→ **Request**:
Rewrite the stretch from the line containing "Select the PotPlayer-64 bit icon" through the end of the material, switching "pink heart" to "red heart" and leaving everything else unchanged.

Extracted records

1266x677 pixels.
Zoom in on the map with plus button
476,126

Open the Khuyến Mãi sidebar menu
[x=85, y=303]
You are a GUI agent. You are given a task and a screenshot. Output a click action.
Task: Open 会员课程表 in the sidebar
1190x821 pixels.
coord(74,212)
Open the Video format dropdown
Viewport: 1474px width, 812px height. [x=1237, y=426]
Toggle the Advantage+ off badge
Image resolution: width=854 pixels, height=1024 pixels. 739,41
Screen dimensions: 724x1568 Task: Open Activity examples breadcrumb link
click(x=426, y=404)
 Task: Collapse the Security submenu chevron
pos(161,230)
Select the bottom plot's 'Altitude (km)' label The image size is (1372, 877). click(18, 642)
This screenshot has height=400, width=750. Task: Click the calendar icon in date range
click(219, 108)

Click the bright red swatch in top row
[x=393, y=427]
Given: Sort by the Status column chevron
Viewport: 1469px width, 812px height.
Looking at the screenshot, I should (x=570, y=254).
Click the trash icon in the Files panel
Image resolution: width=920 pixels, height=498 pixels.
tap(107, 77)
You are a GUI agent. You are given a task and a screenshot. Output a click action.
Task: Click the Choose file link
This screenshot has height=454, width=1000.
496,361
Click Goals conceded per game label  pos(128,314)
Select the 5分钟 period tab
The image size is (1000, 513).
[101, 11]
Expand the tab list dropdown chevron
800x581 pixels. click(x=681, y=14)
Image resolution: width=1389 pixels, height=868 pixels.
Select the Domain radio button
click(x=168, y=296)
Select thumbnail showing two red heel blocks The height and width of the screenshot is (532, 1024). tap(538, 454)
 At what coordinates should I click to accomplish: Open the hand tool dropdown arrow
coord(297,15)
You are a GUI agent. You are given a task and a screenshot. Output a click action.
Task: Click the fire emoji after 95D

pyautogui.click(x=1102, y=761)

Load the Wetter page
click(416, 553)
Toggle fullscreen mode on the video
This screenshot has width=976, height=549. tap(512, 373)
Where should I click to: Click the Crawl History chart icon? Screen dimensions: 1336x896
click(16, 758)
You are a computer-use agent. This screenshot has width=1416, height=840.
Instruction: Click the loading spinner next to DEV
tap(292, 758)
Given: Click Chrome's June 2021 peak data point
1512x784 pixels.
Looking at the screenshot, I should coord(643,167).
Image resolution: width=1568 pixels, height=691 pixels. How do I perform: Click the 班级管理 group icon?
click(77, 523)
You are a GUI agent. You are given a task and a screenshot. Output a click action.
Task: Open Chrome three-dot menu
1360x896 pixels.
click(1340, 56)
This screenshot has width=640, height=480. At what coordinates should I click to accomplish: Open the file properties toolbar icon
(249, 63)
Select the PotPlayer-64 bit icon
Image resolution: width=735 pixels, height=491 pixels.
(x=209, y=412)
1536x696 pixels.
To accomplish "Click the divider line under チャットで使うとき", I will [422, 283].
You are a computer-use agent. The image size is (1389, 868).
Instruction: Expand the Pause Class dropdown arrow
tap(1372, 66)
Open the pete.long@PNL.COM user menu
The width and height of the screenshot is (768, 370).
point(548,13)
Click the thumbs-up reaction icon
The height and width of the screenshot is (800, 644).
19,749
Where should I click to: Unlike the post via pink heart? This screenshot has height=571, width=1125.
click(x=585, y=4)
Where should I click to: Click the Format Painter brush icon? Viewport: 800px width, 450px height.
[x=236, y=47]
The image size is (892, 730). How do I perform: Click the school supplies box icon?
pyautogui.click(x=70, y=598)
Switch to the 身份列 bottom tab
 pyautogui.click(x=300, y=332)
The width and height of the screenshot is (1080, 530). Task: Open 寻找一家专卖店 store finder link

→ **Problem solution**:
Select the PotPlayer-64 bit icon
Image resolution: width=735 pixels, height=491 pixels.
(x=209, y=412)
1536x696 pixels.
To accomplish "Click the divider line under チャットで使うとき", I will [422, 283].
You are a computer-use agent. The image size is (1389, 868).
Instruction: Expand the Pause Class dropdown arrow
tap(1372, 66)
Open the pete.long@PNL.COM user menu
The width and height of the screenshot is (768, 370).
point(548,13)
Click the thumbs-up reaction icon
The height and width of the screenshot is (800, 644).
19,749
Where should I click to: Unlike the post via red heart? This screenshot has height=571, width=1125.
click(x=585, y=4)
Where should I click to: Click the Format Painter brush icon? Viewport: 800px width, 450px height.
[x=236, y=47]
The image size is (892, 730). How do I perform: Click the school supplies box icon?
pyautogui.click(x=70, y=598)
Switch to the 身份列 bottom tab
 pyautogui.click(x=300, y=332)
The width and height of the screenshot is (1080, 530). Task: Open 寻找一家专卖店 store finder link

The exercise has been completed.